Do you setup SSL for Intranet websites only

FiyaFly

I plan to. However, I'm still learning the whole process for a local root CA and have hundreds of projects that are currently higher priority so I haven't had time to look into it.

black3dynamite

@fiyafly said in Do you setup SSL for Intranet websites only:

I plan to. However, I'm still learning the whole process for a local root CA and have hundreds of projects that are currently higher priority so I haven't had time to look into it.

Here’s a few sites I’ve been using to setup a local CA.

This one is pretty basic.
https://datacenteroverlords.com/2012/03/01/creating-your-own-ssl-certificate-authority/

https://devcentral.f5.com/articles/building-an-openssl-certificate-authority-introduction-and-design-considerations-for-elliptical-curves-27720

https://jamielinux.com/docs/openssl-certificate-authority/introduction.html

scottalanmiller

@jaredbusch said in Do you setup SSL for Intranet websites only:

@black3dynamite said in Do you setup SSL for Intranet websites only:

Self-signed isn't too bad if you have a way to install your own Root CA to the computers.

That is not self signed. That is signed by a trusted (local) CA.

I think that local CA is us, we often think of it as self signed. Just a way to trust something that we signed ourselves.

JaredBusch

@scottalanmiller said in Do you setup SSL for Intranet websites only:

@jaredbusch said in Do you setup SSL for Intranet websites only:

@black3dynamite said in Do you setup SSL for Intranet websites only:

Self-signed isn't too bad if you have a way to install your own Root CA to the computers.

That is not self signed. That is signed by a trusted (local) CA.

I think that local CA is us, we often think of it as self signed. Just a way to trust something that we signed ourselves.

A local CA, is nothing like a system generating a basic self signed cert.

A local CA can (more) easily be trusted by all browsers on the network.

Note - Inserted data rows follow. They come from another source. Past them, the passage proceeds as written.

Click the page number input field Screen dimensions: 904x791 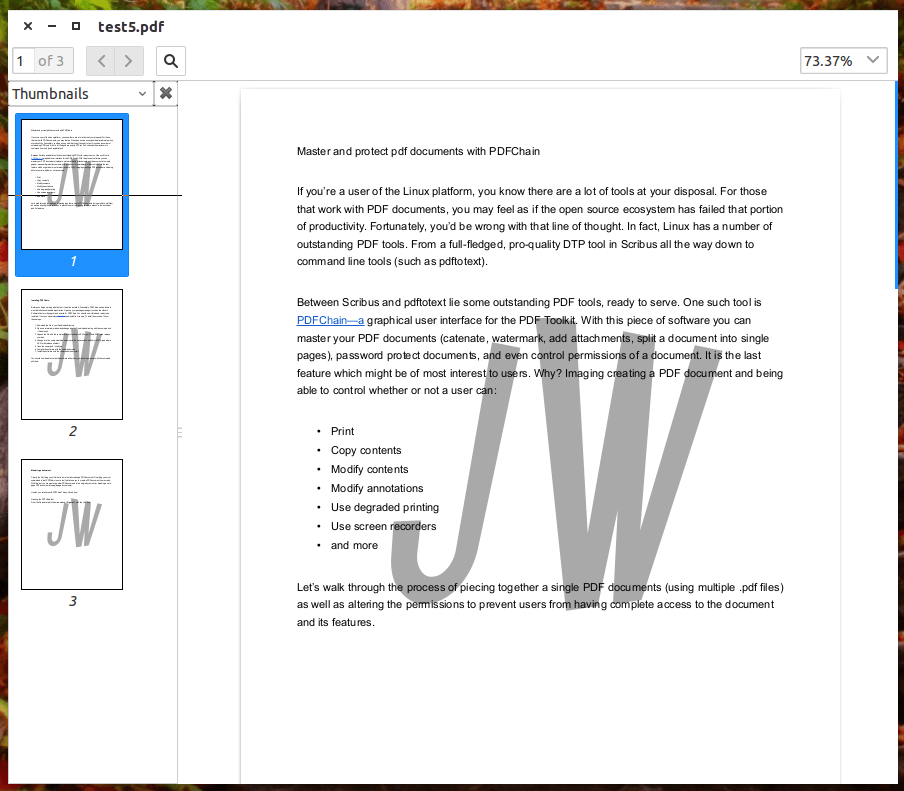point(21,60)
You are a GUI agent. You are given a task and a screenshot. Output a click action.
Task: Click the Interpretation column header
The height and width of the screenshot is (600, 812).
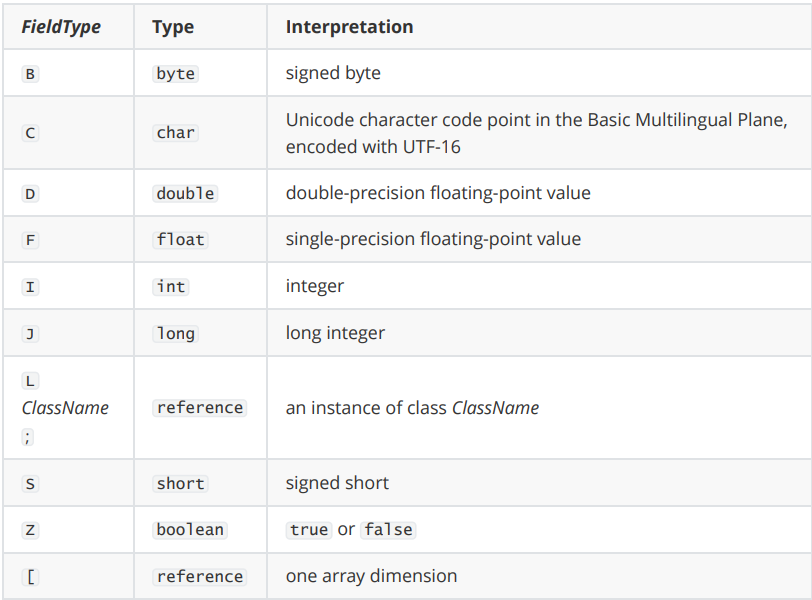pos(350,27)
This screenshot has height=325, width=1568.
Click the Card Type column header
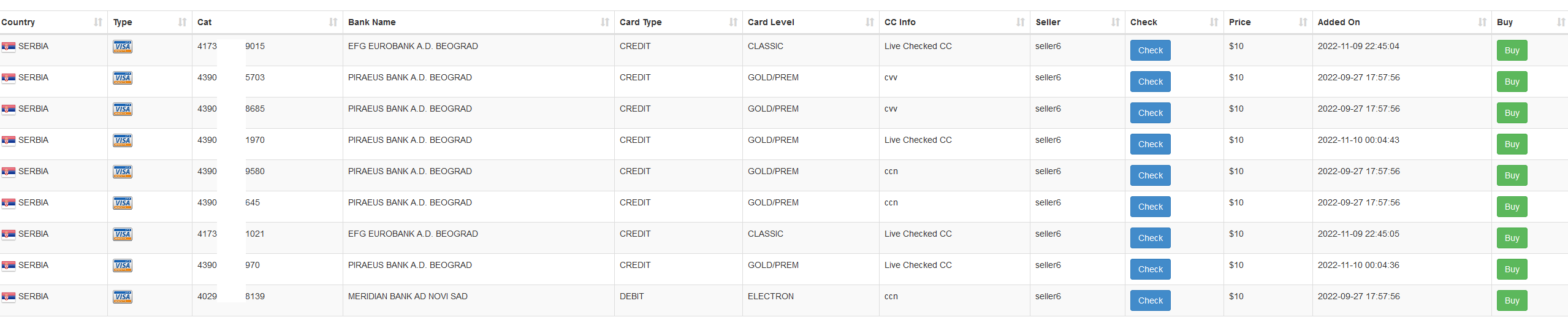(641, 22)
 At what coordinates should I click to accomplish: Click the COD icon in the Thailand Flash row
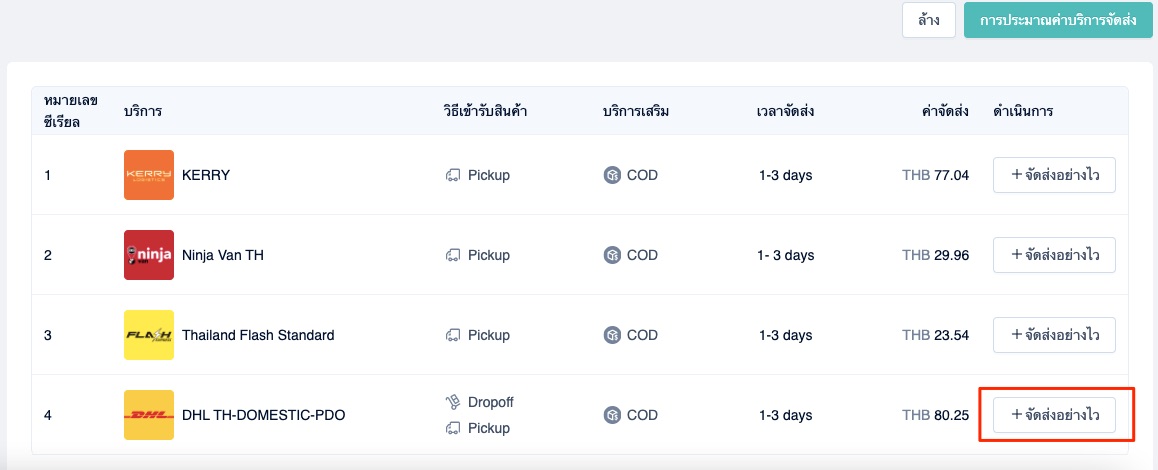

Self-signed certs would all have to be individually trusted.

Donahue

are there any good articles on how to create a local CA?

black3dynamite

@donahue said in Do you setup SSL for Intranet websites only:

are there any good articles on how to create a local CA?

https://mangolassi.it/topic/18175/do-you-setup-ssl-for-intranet-websites-only/22

The second link one is an updated version based on the third link.

Obsolesce

@dustinb3403 said in Do you setup SSL for Intranet websites only:

Near-zero value in someone attacking is what I meant. Not a zero-value in what is provided by the systems. Also there is nothing confidential or needing "security" from a business perspective, which is why I ask is SSL worth it for these types of Intranet sites?

You need SSL for everything period. Even if it's a self-signed cert it's fine... just allow the exception in the web browser and be done, or use an internal certificate if your browsers are set to trust the root... or a domain wildcard cert would work just fine. It's easy to do.

You could set out a reverse proxy for use with Let's Encrypt, and use the reverse proxy for all of your internal-only web servers. On the reverse proxy, you can limit each site config to only pass internal IPs only. That's what I did for a few. For example, if you add this in:

    allow 10.0.0.0/8;
    allow 172.16.0.0/12;
    allow 192.168.0.0/16;
    deny all;

It will not proxy anything unless it comes from an internal IP.